(EXCERPT):
%%

Schools & Education
The Lakeside & Haverthwaite Railway is a great place to visit with groups of children and school parties.
To help organise your trip, we provide a selection of packages, as well as teaching resources to help with planning your visit.
To make life easier, we’ll provide these additional benefits for your educational group visit…
- Free pre-visit for teachers and their family members, separate to the group visit.
- Free travel for Teachers (on certain packages)
- In accordance with local LEA’s the adult/child ratio is 1:6 for Key Stage 1and 1:10 for Key Stage 2
- Free hot drink for teachers (at Haverthwaite)
- Free squash and biscuits for children (at Haverthwaite by arrangement only)
- Free access to Woodland Play Area
- Free undercover Picnic Area
- Free Colouring Sheets
- Reserved seats on the trains
During your visit, you can cover the following aspects of the National Curriculum with your group…
Running a railway uses mathematics on a daily basis, from reserving seats in carriages and working out the capacity for passengers on each train, to the amount of coal and water used by the locomotive, the number of sleepers and lengths of rail needed to repair and maintain the track.

%%

(DATA PROVIDED):
%%

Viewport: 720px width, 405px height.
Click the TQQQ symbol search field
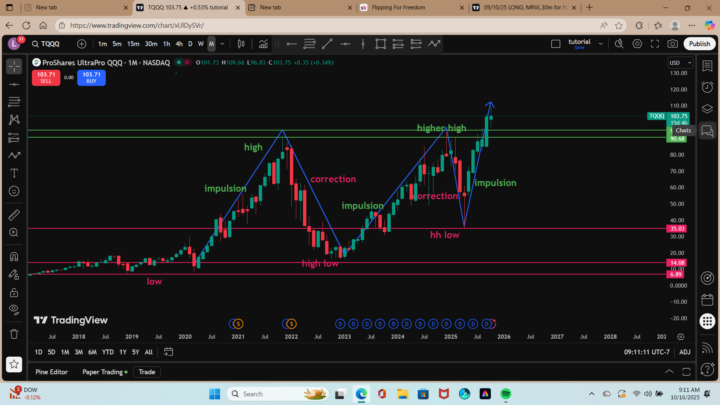coord(50,44)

%%

(STATED EXERCISE 1):
Answer these about the Schools & Education page:
(a) Where is the free hot drink for teachers served?
(b) What do children get free at Haverthwaite by arrangement only?
(c) Which two things used by the locomotive are named as requiring mathematics?
(STATED EXERCISE 2): Can you repeat the Schools & Education page word for word from "- Free access" to "maintain the track."?

(FULL SOLUTION 1):
(a) At Haverthwaite.
(b) Squash and biscuits.
(c) Coal and water.

(FULL SOLUTION 2):
- Free access to Woodland Play Area
- Free undercover Picnic Area
- Free Colouring Sheets
- Reserved seats on the trains
During your visit, you can cover the following aspects of the National Curriculum with your group…
Running a railway uses mathematics on a daily basis, from reserving seats in carriages and working out the capacity for passengers on each train, to the amount of coal and water used by the locomotive, the number of sleepers and lengths of rail needed to repair and maintain the track.